Data extracts:
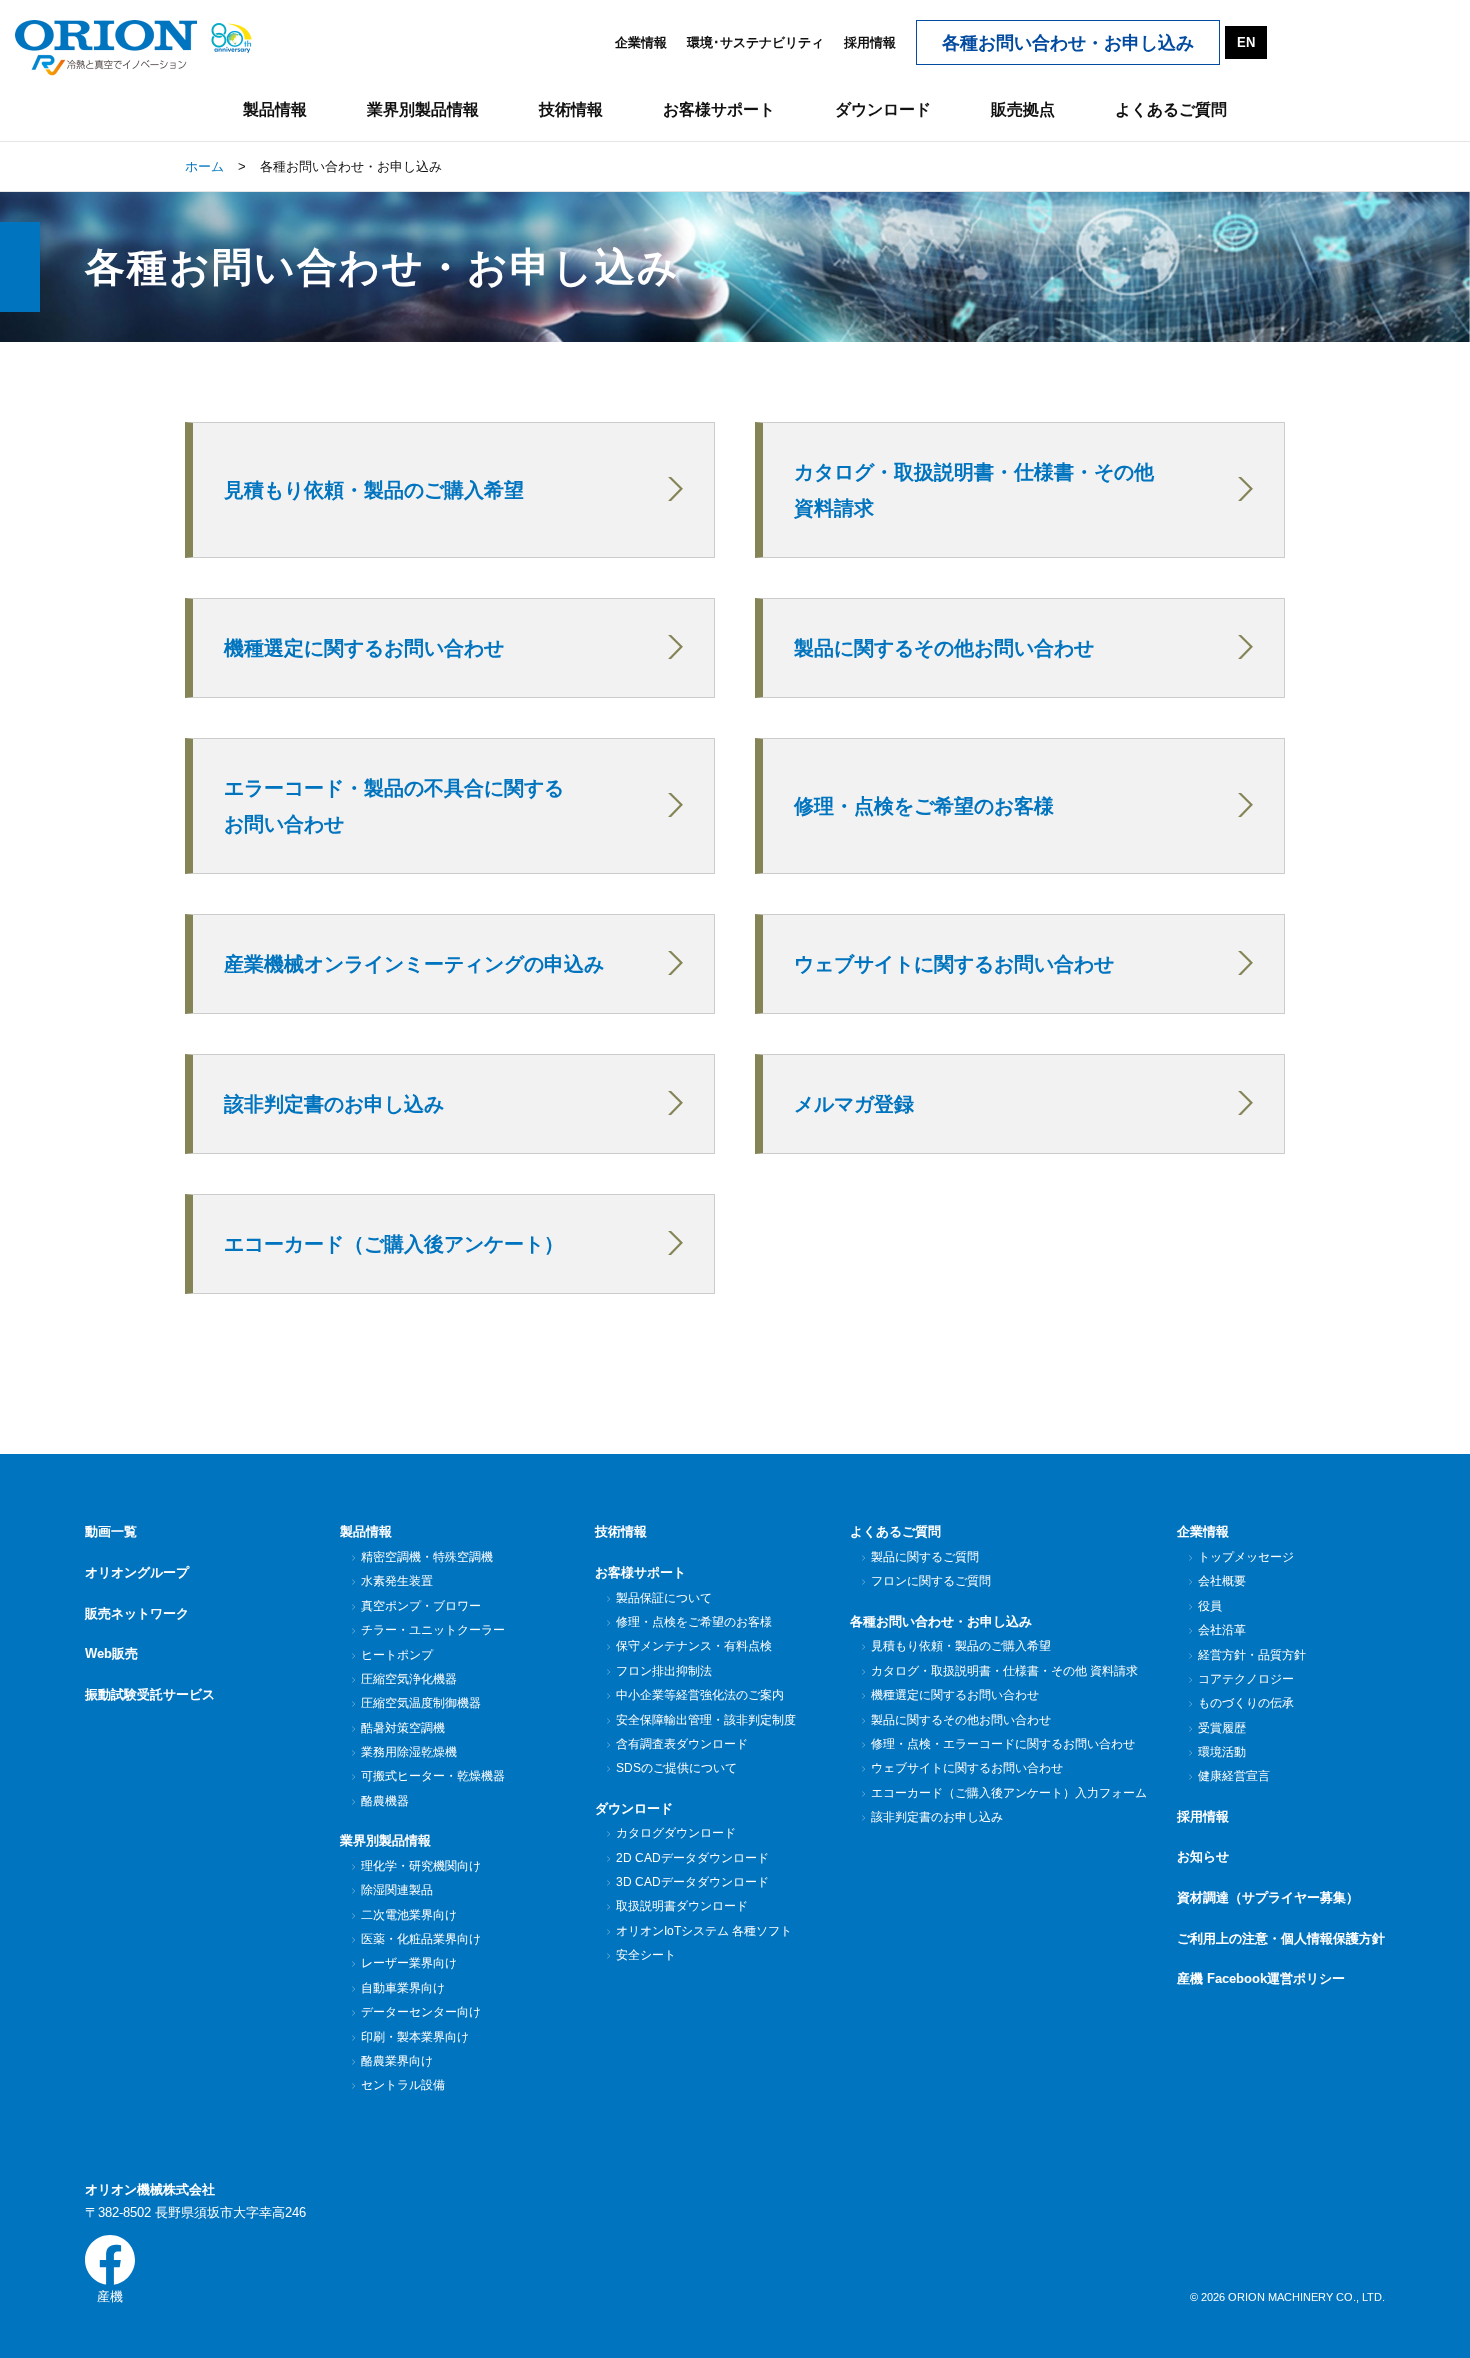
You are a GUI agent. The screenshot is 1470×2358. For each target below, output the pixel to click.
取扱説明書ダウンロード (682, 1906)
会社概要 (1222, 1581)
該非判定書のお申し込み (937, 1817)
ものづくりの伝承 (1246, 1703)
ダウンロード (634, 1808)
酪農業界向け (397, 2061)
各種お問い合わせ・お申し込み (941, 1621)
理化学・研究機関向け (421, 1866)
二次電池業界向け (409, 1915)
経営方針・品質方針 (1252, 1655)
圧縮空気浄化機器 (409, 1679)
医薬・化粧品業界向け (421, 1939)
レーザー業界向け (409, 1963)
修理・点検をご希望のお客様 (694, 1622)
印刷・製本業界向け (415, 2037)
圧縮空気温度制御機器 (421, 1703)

* * *

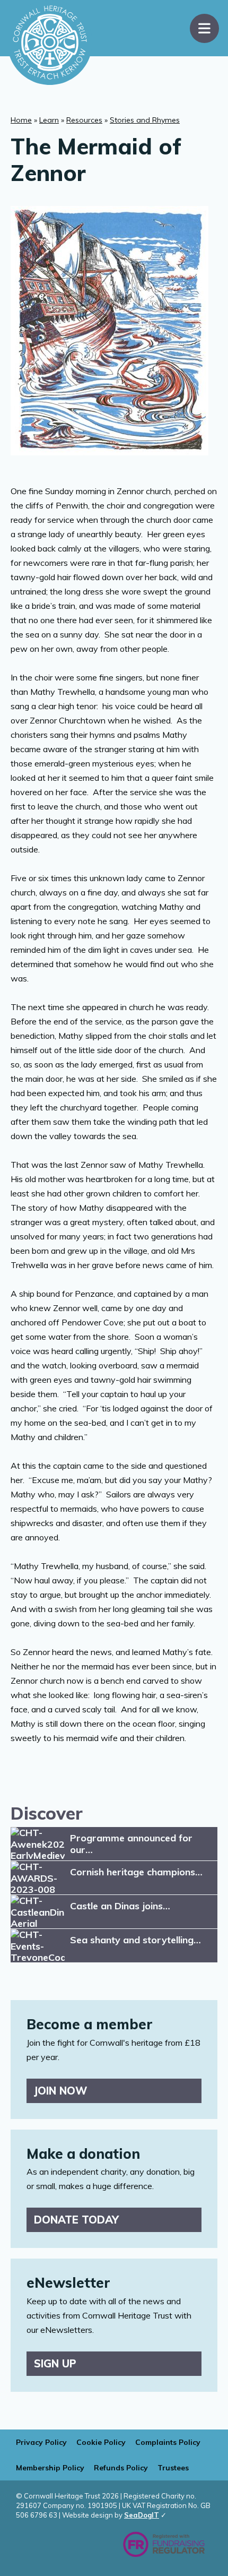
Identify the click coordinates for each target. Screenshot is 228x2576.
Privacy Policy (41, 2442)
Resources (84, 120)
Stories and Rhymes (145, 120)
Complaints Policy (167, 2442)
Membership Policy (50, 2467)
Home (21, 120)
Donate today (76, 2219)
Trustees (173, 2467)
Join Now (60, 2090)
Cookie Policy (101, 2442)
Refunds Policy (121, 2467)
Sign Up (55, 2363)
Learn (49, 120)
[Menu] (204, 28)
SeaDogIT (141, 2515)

Task directions:
Please make an exact copy of the lines above from the line with "You are a GUI" through the line with "修理・点検をご希望のお客様 (694, 1622)", both ends included.

Answer to this problem:
You are a GUI agent. The screenshot is 1470×2358. For each target below, output the pixel to click.
取扱説明書ダウンロード (682, 1906)
会社概要 (1222, 1581)
該非判定書のお申し込み (937, 1817)
ものづくりの伝承 (1246, 1703)
ダウンロード (634, 1808)
酪農業界向け (397, 2061)
各種お問い合わせ・お申し込み (941, 1621)
理化学・研究機関向け (421, 1866)
二次電池業界向け (409, 1915)
経営方針・品質方針 (1252, 1655)
圧縮空気浄化機器 (409, 1679)
医薬・化粧品業界向け (421, 1939)
レーザー業界向け (409, 1963)
修理・点検をご希望のお客様 (694, 1622)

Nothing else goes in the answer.